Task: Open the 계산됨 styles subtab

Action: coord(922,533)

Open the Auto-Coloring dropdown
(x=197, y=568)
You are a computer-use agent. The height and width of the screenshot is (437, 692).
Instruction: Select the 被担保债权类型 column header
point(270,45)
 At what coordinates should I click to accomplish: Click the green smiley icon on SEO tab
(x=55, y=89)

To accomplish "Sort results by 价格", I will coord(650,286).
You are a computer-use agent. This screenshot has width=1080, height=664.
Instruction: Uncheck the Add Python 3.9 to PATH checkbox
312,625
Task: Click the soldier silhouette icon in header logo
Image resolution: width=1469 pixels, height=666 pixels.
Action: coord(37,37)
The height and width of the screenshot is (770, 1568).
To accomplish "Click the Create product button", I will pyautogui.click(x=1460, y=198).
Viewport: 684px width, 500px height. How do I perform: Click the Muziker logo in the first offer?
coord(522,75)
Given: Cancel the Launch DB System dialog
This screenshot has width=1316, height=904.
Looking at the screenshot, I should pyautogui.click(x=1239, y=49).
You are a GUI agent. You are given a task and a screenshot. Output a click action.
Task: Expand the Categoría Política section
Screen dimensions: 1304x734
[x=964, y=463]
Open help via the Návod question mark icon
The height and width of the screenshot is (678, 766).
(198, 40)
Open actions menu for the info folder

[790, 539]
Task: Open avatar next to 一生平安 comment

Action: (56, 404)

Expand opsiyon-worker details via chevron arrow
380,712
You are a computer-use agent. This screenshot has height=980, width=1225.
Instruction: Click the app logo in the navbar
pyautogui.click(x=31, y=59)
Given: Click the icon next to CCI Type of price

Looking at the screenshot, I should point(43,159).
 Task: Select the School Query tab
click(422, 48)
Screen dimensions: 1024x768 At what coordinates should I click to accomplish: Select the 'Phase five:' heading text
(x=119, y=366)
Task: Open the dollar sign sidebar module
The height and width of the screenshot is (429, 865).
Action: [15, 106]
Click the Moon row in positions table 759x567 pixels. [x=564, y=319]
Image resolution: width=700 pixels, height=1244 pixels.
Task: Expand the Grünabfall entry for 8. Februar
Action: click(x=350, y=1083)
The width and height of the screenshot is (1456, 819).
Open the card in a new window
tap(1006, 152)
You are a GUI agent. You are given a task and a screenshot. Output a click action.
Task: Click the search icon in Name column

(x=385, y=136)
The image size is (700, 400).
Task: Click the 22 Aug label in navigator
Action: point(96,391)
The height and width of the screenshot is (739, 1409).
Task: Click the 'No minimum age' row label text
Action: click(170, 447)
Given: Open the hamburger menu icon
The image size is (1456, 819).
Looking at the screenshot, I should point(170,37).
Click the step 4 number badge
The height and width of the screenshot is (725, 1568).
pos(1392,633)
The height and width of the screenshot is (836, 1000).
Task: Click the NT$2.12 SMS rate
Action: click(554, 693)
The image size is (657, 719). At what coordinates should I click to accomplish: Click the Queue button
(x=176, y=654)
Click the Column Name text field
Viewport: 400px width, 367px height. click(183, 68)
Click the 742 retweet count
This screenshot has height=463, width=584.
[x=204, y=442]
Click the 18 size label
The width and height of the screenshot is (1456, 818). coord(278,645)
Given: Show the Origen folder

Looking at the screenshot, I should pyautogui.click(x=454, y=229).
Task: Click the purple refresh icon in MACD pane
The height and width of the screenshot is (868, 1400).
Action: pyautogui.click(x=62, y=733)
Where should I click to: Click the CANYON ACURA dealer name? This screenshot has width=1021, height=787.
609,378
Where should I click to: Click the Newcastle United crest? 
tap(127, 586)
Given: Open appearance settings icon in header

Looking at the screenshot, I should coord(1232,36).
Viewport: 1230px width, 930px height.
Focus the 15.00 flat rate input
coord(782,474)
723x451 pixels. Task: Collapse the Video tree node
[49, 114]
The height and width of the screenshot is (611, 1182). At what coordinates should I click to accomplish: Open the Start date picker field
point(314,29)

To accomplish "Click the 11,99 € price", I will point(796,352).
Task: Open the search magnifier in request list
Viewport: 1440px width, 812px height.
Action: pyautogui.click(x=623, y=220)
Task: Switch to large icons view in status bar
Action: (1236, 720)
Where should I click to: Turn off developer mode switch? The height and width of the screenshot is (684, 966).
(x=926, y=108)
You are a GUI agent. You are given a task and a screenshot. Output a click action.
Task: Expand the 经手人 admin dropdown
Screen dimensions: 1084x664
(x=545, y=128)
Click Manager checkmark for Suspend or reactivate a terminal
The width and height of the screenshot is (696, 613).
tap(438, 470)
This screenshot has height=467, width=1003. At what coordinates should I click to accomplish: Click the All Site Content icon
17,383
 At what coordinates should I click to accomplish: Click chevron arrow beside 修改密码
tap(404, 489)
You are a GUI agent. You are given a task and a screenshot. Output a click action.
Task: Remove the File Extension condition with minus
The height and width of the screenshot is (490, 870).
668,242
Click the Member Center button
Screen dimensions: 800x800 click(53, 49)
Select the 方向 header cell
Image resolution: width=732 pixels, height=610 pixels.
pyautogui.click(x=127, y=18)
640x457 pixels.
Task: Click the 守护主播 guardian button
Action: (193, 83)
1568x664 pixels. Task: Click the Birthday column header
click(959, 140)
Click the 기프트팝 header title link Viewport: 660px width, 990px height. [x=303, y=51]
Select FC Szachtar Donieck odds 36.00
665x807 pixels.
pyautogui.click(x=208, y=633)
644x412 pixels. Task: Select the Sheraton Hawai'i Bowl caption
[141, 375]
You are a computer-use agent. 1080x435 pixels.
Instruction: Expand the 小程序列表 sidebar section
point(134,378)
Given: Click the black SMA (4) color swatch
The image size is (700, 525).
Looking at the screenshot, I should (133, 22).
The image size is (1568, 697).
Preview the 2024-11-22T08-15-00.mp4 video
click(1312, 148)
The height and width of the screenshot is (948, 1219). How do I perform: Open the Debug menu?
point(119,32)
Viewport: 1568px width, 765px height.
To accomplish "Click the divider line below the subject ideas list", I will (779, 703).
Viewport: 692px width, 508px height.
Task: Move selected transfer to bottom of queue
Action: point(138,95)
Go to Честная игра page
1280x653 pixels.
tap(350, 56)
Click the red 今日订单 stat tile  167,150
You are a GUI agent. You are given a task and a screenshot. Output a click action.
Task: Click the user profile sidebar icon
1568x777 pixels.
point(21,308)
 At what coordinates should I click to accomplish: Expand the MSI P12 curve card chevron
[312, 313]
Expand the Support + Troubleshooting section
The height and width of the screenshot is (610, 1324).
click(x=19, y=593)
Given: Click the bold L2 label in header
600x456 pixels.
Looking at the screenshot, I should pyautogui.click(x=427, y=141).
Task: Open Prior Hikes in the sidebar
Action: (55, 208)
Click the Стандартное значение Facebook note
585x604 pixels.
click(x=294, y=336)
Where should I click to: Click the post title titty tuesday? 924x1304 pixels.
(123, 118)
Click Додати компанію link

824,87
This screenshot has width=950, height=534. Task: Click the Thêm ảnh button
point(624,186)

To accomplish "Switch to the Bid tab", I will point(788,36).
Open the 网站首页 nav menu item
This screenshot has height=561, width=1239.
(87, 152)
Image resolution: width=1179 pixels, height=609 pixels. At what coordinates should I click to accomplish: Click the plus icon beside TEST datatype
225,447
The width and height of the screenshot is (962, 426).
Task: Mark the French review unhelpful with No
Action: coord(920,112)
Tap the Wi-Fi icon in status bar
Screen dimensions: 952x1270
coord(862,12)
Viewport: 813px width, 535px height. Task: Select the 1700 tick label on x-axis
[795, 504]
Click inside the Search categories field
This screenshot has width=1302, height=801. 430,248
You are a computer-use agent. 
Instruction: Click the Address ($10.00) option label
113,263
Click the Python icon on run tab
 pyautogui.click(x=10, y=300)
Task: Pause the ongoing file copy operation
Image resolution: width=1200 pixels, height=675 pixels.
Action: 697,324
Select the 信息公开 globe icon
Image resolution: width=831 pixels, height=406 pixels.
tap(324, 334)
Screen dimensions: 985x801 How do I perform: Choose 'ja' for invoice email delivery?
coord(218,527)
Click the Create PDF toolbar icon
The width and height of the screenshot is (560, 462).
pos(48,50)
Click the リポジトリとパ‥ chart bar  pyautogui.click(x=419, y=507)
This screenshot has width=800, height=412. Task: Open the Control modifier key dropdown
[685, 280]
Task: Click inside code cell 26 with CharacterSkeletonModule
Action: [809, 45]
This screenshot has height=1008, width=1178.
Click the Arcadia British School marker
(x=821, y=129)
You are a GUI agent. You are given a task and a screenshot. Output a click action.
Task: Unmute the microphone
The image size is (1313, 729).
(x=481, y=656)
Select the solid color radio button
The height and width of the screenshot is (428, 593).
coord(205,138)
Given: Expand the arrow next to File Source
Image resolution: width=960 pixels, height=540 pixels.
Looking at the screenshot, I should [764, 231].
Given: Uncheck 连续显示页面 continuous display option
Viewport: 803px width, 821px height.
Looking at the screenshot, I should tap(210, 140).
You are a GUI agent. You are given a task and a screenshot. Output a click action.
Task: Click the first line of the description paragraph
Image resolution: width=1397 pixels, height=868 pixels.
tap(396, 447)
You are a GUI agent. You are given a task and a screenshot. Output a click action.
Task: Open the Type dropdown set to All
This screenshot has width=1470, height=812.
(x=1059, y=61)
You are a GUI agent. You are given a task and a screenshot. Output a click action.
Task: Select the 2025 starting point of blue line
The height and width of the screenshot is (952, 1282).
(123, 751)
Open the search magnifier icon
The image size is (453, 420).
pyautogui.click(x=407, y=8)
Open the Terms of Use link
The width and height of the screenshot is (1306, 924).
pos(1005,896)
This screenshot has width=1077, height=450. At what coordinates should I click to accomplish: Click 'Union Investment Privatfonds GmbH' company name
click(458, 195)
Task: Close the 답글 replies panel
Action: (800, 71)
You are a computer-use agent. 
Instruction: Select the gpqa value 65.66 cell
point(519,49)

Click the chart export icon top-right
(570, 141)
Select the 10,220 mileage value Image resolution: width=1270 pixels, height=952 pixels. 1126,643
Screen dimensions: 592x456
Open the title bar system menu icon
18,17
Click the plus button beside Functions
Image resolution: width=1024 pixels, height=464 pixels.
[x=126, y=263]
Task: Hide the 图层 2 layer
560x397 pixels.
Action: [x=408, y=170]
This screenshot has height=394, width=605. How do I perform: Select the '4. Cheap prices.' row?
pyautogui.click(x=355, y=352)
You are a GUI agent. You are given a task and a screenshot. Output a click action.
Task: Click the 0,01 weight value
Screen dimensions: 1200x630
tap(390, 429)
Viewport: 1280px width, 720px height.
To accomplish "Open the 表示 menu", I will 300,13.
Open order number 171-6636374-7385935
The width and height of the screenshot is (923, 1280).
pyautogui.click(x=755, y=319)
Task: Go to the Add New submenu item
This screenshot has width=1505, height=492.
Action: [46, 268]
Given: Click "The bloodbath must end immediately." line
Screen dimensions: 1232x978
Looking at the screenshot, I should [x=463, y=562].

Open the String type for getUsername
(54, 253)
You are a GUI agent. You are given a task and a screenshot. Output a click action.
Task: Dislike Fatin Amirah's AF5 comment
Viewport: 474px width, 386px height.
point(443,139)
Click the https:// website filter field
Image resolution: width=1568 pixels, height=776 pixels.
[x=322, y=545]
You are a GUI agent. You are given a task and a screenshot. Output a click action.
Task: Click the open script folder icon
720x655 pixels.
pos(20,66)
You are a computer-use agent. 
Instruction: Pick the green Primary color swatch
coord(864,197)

*TASK PROMPT*
Could you reproduce exactly the lines of the entries above, from the one with "The image size is (657, 719)." through the one with "Task: Expand the 经手人 admin dropdown", and nothing else?

*YOUR RESPONSE*
The image size is (657, 719). At what coordinates should I click to accomplish: Click the Queue button
(x=176, y=654)
Click the Column Name text field
Viewport: 400px width, 367px height. click(183, 68)
Click the 742 retweet count
This screenshot has height=463, width=584.
[x=204, y=442]
Click the 18 size label
The width and height of the screenshot is (1456, 818). coord(278,645)
Given: Show the Origen folder

Looking at the screenshot, I should pyautogui.click(x=454, y=229).
Task: Click the purple refresh icon in MACD pane
The height and width of the screenshot is (868, 1400).
Action: pyautogui.click(x=62, y=733)
Where should I click to: Click the CANYON ACURA dealer name? This screenshot has width=1021, height=787.
609,378
Where should I click to: Click the Newcastle United crest? 
tap(127, 586)
Given: Open appearance settings icon in header

Looking at the screenshot, I should coord(1232,36).
Viewport: 1230px width, 930px height.
Focus the 15.00 flat rate input
coord(782,474)
723x451 pixels. Task: Collapse the Video tree node
[49, 114]
The height and width of the screenshot is (611, 1182). At what coordinates should I click to accomplish: Open the Start date picker field
point(314,29)

To accomplish "Click the 11,99 € price", I will point(796,352).
Task: Open the search magnifier in request list
Viewport: 1440px width, 812px height.
Action: pyautogui.click(x=623, y=220)
Task: Switch to large icons view in status bar
Action: (1236, 720)
Where should I click to: Turn off developer mode switch? The height and width of the screenshot is (684, 966).
(x=926, y=108)
You are a GUI agent. You are given a task and a screenshot. Output a click action.
Task: Expand the 经手人 admin dropdown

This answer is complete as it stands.